Psychoanalysis Unit


Siblings, Psychoanalysis and Shakespeare

Juliet Mitchell

My main research is taking the form of a book, which I am writing under the auspices of an Emeritus Leverhulme fellowship. The provisional title is 'Siblings, Psychoanalysis and Shakespeare'. My previous publications have argued for the importance of developing a theoretical place for lateral (sibling) relations on a horizontal axis which interacts with the vertical (parent-child) axis that dominates our understanding of psychoanalytic work.

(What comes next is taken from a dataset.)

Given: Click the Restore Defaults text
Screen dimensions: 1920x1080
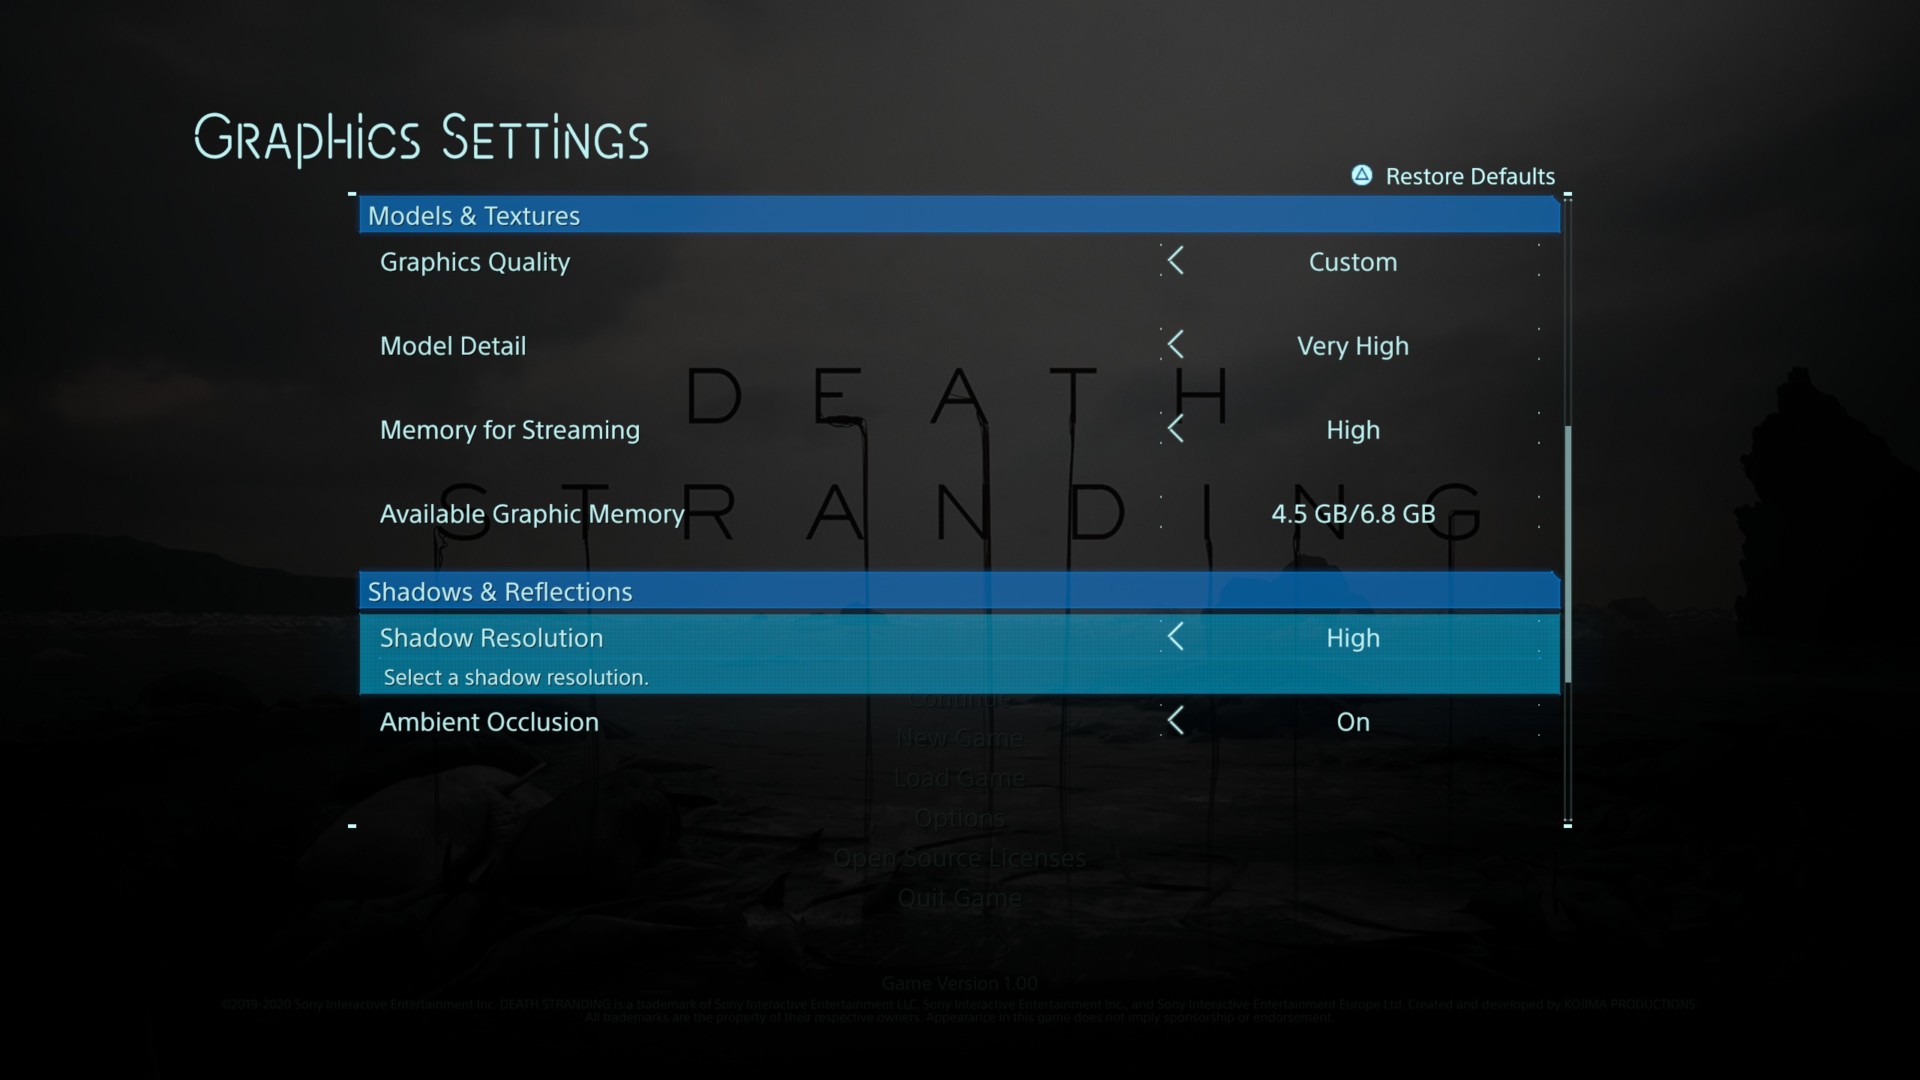Looking at the screenshot, I should (x=1469, y=177).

The book uses Shakespeare's plays to explore the construction of the social along a horizontal axis. Through Shakespeare it develops earlier suggestions of a 'sibling trauma' to match Winnicott's 'trauma of separation' from the mother and the consequent 'Law of the Mother'. The Law primarily prohibits murdering your sibling (particularly your brother) and secondarily having incest with your sibling of either gender. The desire to murder is split off to enable legal killing in war. The prohibition on sibling sex frees the sister for marriage. This lateral kinship relation of a marital-type contract is distinct from the vertical kinship relation of parenting; war cements the brotherhood of men. Ranging widely through the plays, but with a particular focus on 'Twelfth Night', 'As You Like It', 'Hamlet' and 'A Winter's Tale', Shakespeare helps us see how it is not that society is already there and then marries and goes to war, but that these structures, resulting from prohibitions to lateral relations, themselves create society.